ISSO Location: Herndon, Virginia Clearance: TS/SCI with ability to obtain an SCI and pass a Poly Salary: $112,000 - $179,000 Certification: DoD 8570 Baseline Certification (e.g., Security+, CISSP) Seeking a highly skilled Information Assurance/Security Engineer to support Assessment & Authorization (A&A) and cybersecurity operations across multiple mission systems. This position requires a professional with hands-on expertise in the Risk Management Framework (RMF), information system security planning, and continuous monitoring in secure government environments. Key Responsibilities Design and implement security controls and safety measures in accordance with RMF (ICD 503, CNSSI-1253, NIST 800-37, NIST 800-53, etc.). Lead A&A activities and produce comprehensive Information Assurance documentation across multiple systems and CLINs. Author and maintain System Security Plans (SSPs) and supporting documentation within Xacta. Develop Security Controls Traceability Matrices (SCTM) and Security Test Plans (STP).
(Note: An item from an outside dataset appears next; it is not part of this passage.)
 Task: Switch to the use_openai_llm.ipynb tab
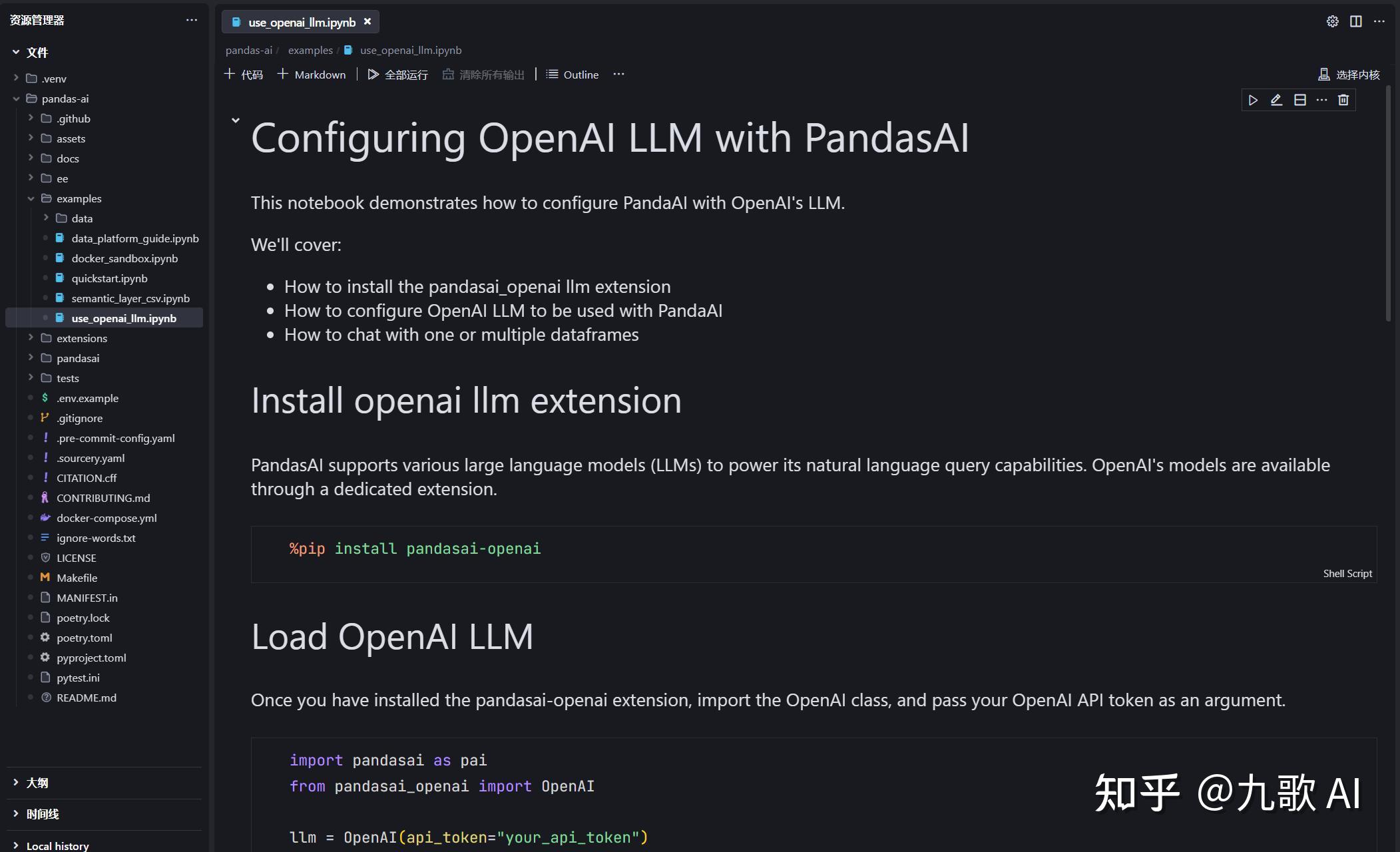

Analyze system vulnerabilities, recommend mitigation strategies, and implement improvements. Conduct log reviews, vulnerability analyses (e.g., ACAS, TwistLock, SonarQube), and apply DISA STIGs using STIG Viewer. Create and manage Plan of Action and Milestones (POA&Ms) and work with engineers and PMs to address open findings. Support continuous monitoring efforts and audit system usage. Collaborate with development and architecture teams to identify, define, and satisfy security requirements. Maintain situational awareness of network status and provide timely communications of anomalies or security events. Required Qualifications Bachelor's degree in Cybersecurity, Computer Science, or a related field coupled with 8+ years of experience supporting A&A and RMF-based documentation and processes (6+ years with MS; 12+ years in lieu of degree may be considered). DoD 8570 Baseline Certification (e.g., Security+, CISSP). Experience with RMF, Xacta, SIEM tools (e.g., Splunk), and vulnerability scanning. Practical understanding of control testing and risk assessments. Excellent analytical and problem-solving skills. Willingness to work flexible hours if mission needs dictate. Desired Qualifications Experience with AWS or Google Cloud Platform cybersecurity practices. Familiarity with Red Hat or CentOS Linux systems. Prior experience working in a DevSecOps environment and toolchain. Familiarity with agile development and CI/CD pipelines in secure settings.